(Task description)
Return the lines below word for word, starting with the line that contains "Given: Open Sandy Hsu's profile name link" and running through the last line. Include both the starting line and the last line.

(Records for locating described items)
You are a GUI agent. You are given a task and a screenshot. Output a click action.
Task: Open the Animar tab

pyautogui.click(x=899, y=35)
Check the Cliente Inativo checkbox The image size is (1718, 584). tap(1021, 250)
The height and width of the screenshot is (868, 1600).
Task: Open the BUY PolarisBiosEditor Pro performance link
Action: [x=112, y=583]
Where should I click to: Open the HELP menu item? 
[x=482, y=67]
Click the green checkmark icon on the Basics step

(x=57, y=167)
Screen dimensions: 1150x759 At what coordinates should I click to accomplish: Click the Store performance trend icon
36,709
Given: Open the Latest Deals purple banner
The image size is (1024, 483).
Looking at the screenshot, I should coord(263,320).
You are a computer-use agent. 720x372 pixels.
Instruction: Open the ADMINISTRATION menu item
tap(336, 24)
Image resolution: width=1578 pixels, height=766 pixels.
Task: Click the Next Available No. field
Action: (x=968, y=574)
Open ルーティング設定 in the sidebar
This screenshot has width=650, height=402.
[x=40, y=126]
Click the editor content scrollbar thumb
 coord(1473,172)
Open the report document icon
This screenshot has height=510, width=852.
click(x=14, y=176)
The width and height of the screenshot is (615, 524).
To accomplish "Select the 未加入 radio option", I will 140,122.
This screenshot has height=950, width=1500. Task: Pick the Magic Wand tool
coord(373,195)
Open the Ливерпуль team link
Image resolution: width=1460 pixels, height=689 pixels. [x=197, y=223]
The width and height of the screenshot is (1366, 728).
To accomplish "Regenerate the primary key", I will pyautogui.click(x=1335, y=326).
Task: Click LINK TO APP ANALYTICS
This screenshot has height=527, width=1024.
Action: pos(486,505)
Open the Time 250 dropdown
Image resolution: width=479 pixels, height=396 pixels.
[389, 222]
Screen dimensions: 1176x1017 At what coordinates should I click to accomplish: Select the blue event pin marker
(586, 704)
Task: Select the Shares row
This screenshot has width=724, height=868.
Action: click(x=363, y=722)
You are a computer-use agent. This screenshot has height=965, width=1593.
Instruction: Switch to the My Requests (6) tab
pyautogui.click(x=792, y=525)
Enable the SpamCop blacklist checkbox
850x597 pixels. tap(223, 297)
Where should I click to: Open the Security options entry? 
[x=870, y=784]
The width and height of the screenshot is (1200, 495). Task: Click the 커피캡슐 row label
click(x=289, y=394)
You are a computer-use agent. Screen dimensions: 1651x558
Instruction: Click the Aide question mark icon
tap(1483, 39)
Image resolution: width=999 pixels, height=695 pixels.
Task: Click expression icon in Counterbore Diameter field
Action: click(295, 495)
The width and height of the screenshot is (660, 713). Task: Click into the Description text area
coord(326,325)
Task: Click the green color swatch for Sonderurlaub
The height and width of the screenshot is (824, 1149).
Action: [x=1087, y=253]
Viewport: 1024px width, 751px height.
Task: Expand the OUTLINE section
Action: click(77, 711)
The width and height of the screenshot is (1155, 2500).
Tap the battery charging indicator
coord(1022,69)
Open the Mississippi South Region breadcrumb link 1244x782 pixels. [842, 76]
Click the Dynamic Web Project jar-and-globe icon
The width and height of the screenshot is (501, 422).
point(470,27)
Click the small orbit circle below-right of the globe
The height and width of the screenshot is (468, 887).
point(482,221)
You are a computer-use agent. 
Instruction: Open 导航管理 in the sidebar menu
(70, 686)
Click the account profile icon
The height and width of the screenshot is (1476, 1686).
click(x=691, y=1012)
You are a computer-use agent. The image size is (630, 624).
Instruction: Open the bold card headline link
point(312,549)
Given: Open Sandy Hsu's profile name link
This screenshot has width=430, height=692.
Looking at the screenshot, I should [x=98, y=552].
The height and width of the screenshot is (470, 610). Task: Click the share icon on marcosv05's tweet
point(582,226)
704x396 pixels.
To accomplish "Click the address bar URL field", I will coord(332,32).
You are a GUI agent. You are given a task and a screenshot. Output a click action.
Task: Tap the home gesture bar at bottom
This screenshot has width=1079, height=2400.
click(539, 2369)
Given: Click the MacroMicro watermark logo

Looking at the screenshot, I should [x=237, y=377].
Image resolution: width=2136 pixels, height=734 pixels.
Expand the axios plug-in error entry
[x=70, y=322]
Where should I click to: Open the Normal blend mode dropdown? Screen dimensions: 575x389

(Result of this exercise)
Given: Open Sandy Hsu's profile name link
This screenshot has width=430, height=692.
Looking at the screenshot, I should [x=98, y=552].
The height and width of the screenshot is (470, 610). Task: Click the share icon on marcosv05's tweet
point(582,226)
704x396 pixels.
To accomplish "Click the address bar URL field", I will coord(332,32).
You are a GUI agent. You are given a task and a screenshot. Output a click action.
Task: Tap the home gesture bar at bottom
This screenshot has width=1079, height=2400.
click(539, 2369)
Given: Click the MacroMicro watermark logo

Looking at the screenshot, I should [x=237, y=377].
Image resolution: width=2136 pixels, height=734 pixels.
Expand the axios plug-in error entry
[x=70, y=322]
Where should I click to: Open the Normal blend mode dropdown? Screen dimensions: 575x389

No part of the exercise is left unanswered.